On Sunday 21 January, at the mass demonstration that brought tens of thousands of people to the streets in Brussels to express their support and solidarity for the Palestinian people resisting genocide in Gaza, the Popular Committee for Palestine (PCP) block was suddenly and severely physically assaulted by security personnel assigned to their task by the organizing committee of the demonstration. Stewards wearing fluorescent vests stole Samidoun flags and attempted to confiscate those calling for freedom for Georges Abdallah, the Lebanese Arab struggler for Palestine imprisoned in France for 39 years, physically assaulting several people in the block (including women, one of whose glasses were broken by the attackers.)
We strongly denounce this attack, which is unfortunately not the first of its kind: since the demonstration on 11 October in front of the Ministry of Foreign Affairs, we have been systematically subjected to physical and verbal attacks and attempts to prevent us from expressing our membership of the Samidoun Network or our support for Georges Abdallah. The pretext for the ban was that “the Palestinian community” (although the Palestinian Community organisation was not a co-organizer of the demo and there is no basis to declare individuals representatives of the Palestinian diaspora in Belgium) had expressed the wish that only the Palestinian flag should be flown.
While this was used as an excuse, it is clearly untrue: At this demonstration and since the demonstration on October 11, organizations like Intal, Viva Salud, PTB, FGTB, LDH, Amnesty International and others routinely bring flags and banners with their logos and names, and they are not attacked and their flags are not removed. In addition, our banners, including banners featuring Ghassan Kanafani and demanding the freedom of Palestinian prisoners, have also been attacked forcibly by these security personnel, despite the presence of a large number of diverse banners representing other organizations in the marches.
See above, examples of organisational flags at the demonstration that were not interfered with.
Although we are systematically attacked at national demonstrations (and our applications for demonstrations are refused by the police and public authorities), the coalition, which has been informed of these attacks, has not reacted in any way or taken any action to stop them.
This attack is all the more reprehensible because it deliberately targeted the block, the majority of which was made up of young Palestinians and Arabs, with the presence of families, children and elderly people. Rather than being the source of unity, such actions aim to divide the Palestinian community and people in Belgium and set them against one another, as well as to isolate activists who are facing state repression.

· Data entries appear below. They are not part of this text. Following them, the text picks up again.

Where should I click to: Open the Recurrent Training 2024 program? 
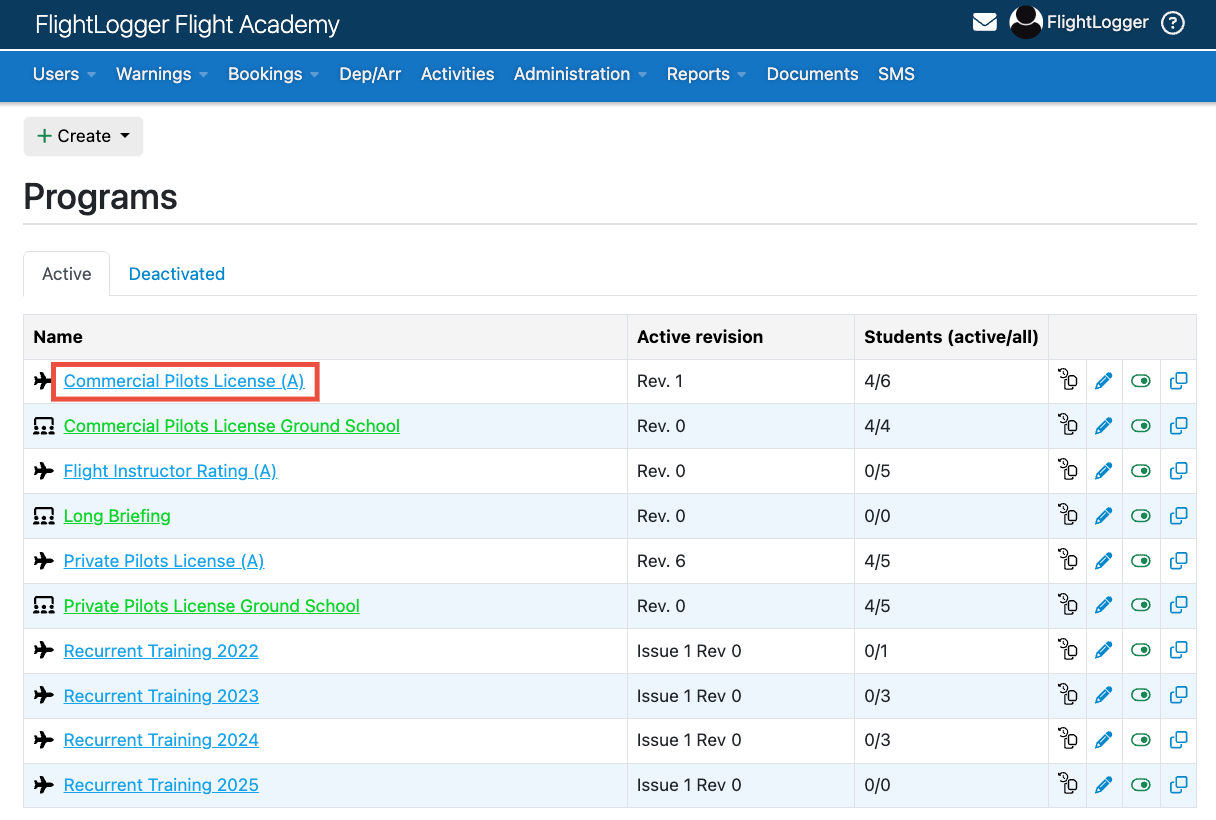pos(160,740)
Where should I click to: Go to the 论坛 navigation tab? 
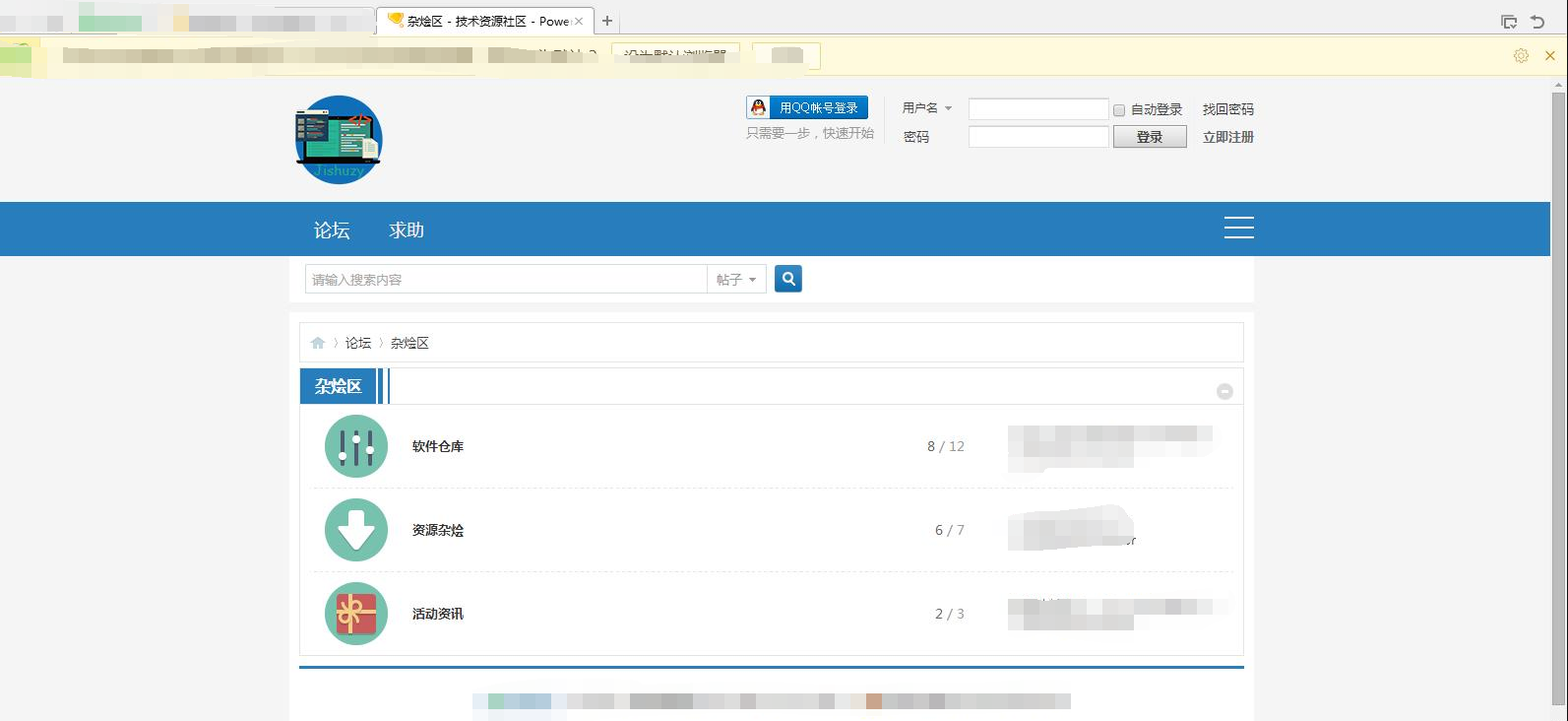[332, 229]
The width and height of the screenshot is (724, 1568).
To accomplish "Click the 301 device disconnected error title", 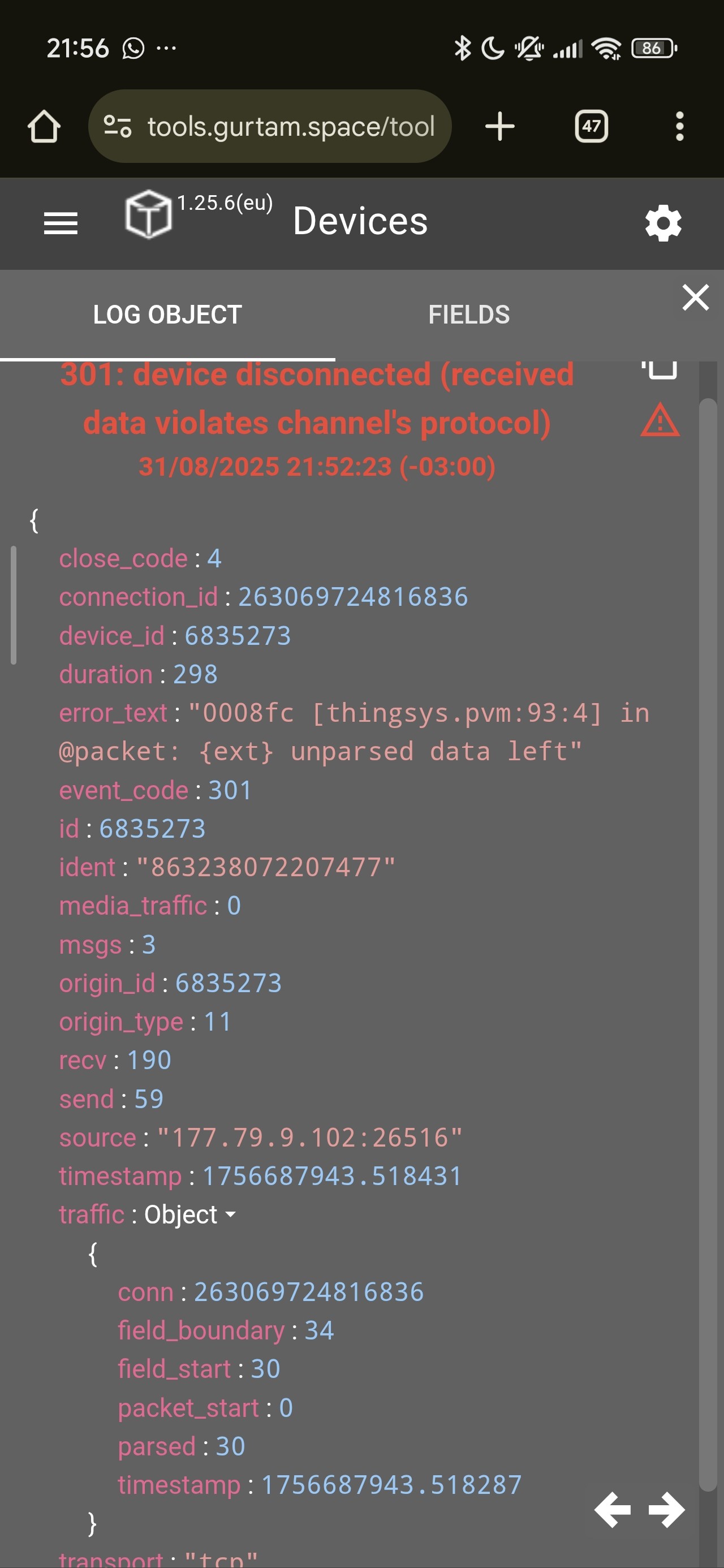I will (x=317, y=399).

In addition to our rejection of the physical violence against people who had come to demonstrate their support for Palestine, it should be stressed that this attack has taken place simultaneously with a very public propaganda campaign by the Zionist regime: the Israeli colonial regime has decided to classify the Samidoun network as a terrorist organisation and is putting pressure on Western countries to do the same. The far right and its supporters have joined this initiative, and the Israeli ambassador in Belgium was tweeting to attack the PCP block and Samidoun at the same time that the organizers’ security personnel physically assaulted us in the demonstration. In Germany, the government has declared a political ban on Samidoun (without legal proceedings, it is a political ban, not a legal one).
The FGTB, a union claiming to be left-wing, went so far as to withdraw its signature from the call for the first rally, citing the presence of Samidoun, which it described as a “pro-Hamas organisation” supporting terrorism. This withdrawal comes at exactly the time when Zionist propaganda is intensifying and is the only response of the trade union organisation, instead of intensifying its demands in favour of the rights and freedom of the Palestinian people.
France seems intent on following Germany’s lead in its fascist drift, and Belgium is not far behind, since the NVA, known for its position on the far right of the Belgian political spectrum, has launched hostile attacks against Samidoun Brussels in parliament, openly calling on the Belgian government to respond to pressure from the extreme right-wing Israeli government and repress freedom of expression and association on Palestine in Belgium.
The fact that these Zionist and fascist attacks are followed by physical aggression and attempts to politically isolate Samidoun activists by organisations claiming to be motivated solely by solidarity with Palestine raises questions, particularly about the internal policing activities undertaken by the coalition organising the national demonstrations. Apart from the fact that these assaults are legally (theft, assault and battery) and politically (censorship) reprehensible, it is important to emphasise that they are an expression of the prevailing paternalism and racism: the predominantly white petty bourgeoisie silencing the voices of undocumented refugees and attempting to exploit and/or create contradictions within the Palestinian population in Belgium, at a time when the government is locking Palestinians up in closed centres, failing to meet its obligations in terms of reception and leaving them destitute on the streets, and continuing to send arms to the Palestinian Authority in order for it to engage in “security coordination” with the Israeli occupation and to repress the Palestinian resistance in the West Bank.
ABP, Intal, CNCD and company, we see you: you will not silence us with violence.